*Task prompt*.
Go through the data below and return each line where the string "computer" occurs.

*Data to process*.

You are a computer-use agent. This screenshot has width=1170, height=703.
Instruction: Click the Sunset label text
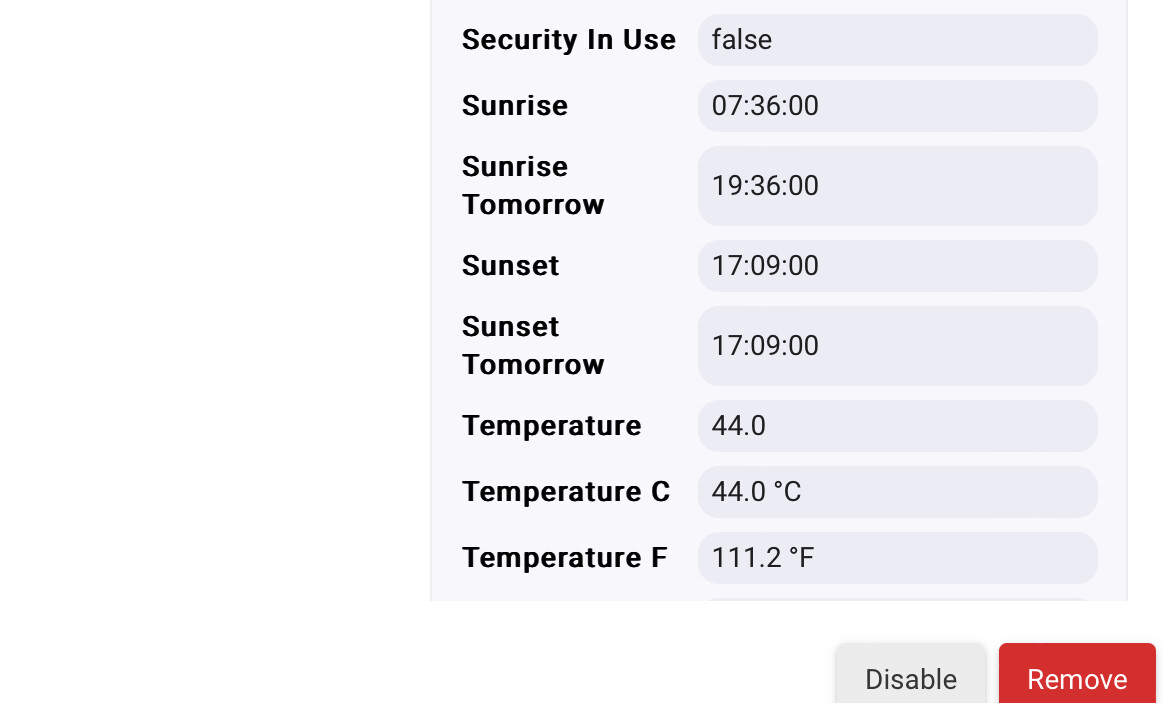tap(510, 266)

--

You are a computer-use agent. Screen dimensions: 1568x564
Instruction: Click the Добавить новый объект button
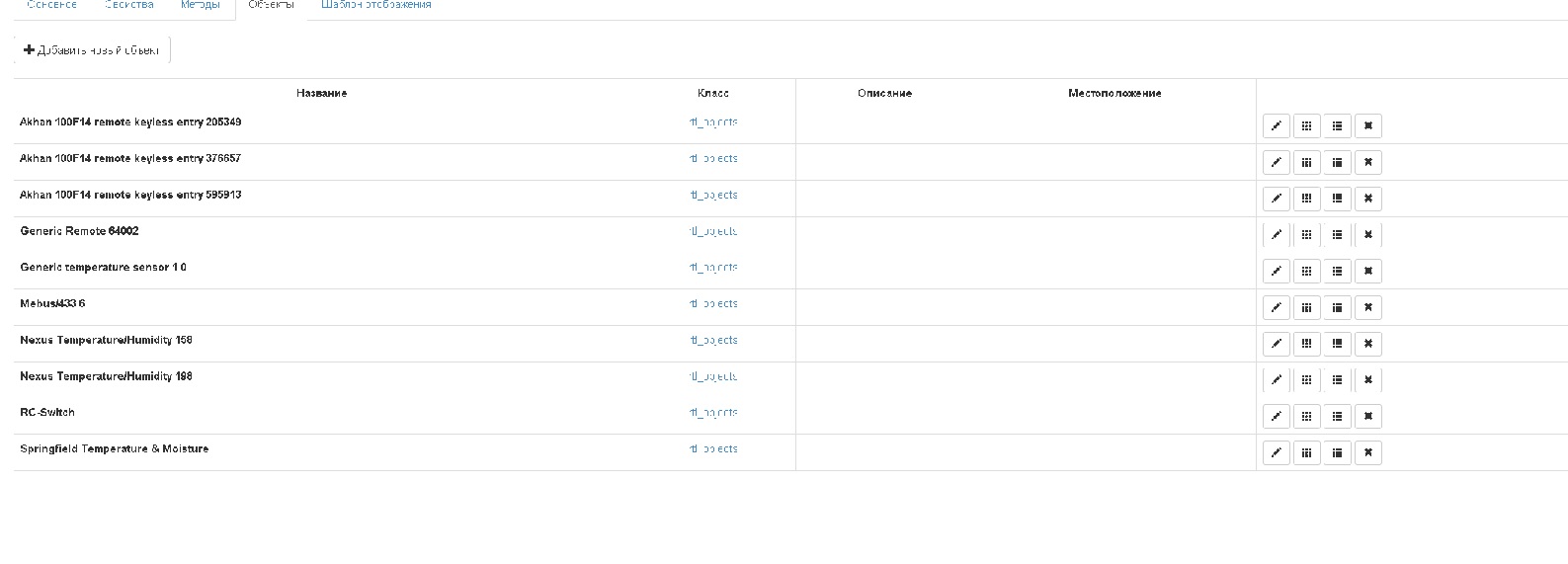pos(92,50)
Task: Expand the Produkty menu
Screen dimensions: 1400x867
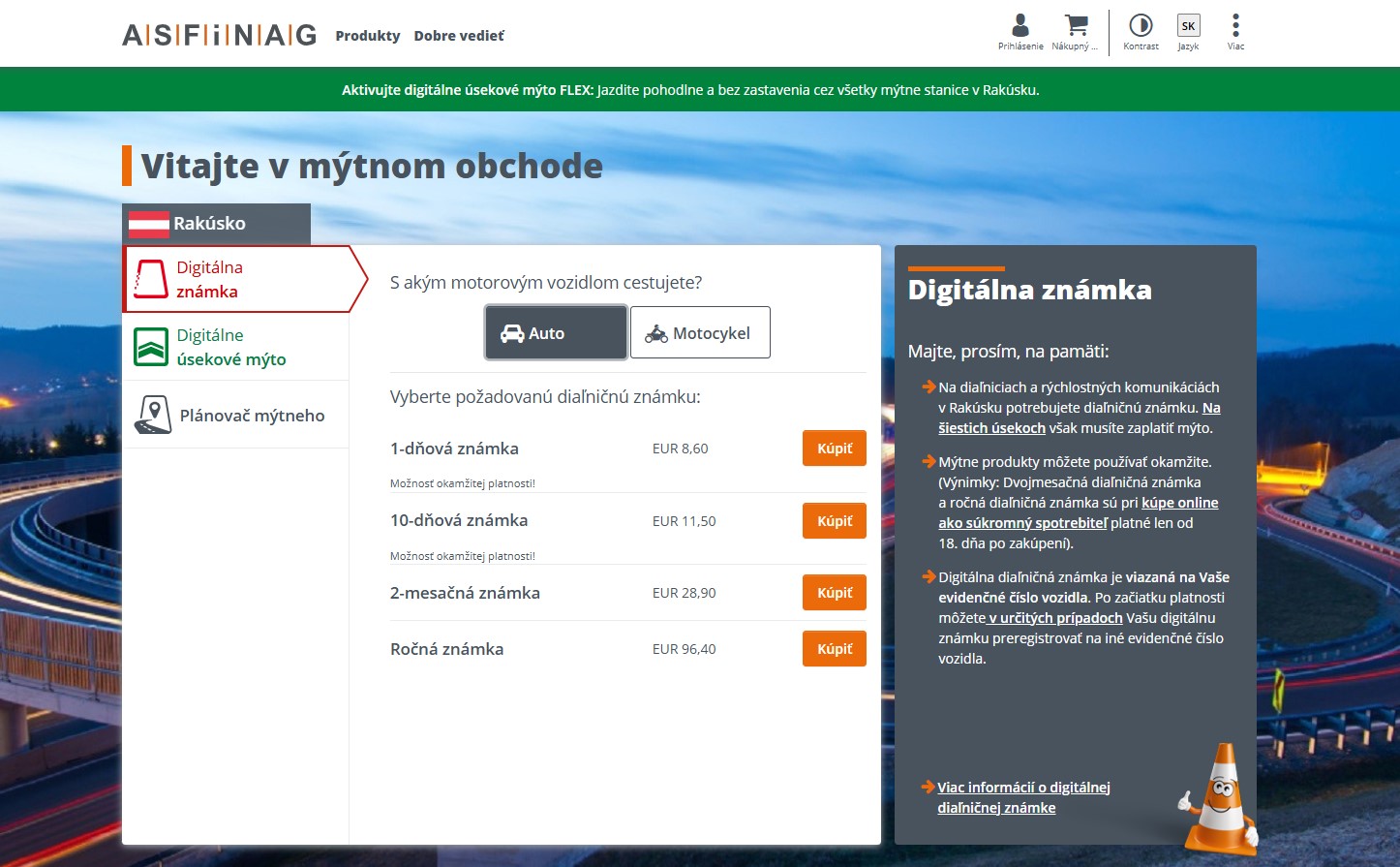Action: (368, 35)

==

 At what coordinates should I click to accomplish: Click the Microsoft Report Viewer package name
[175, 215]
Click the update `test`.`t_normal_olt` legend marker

*Answer for this exercise*.
You are a computer-use agent. This screenshot has width=1170, height=703.
You are a computer-use agent. Screen dimensions: 1568x564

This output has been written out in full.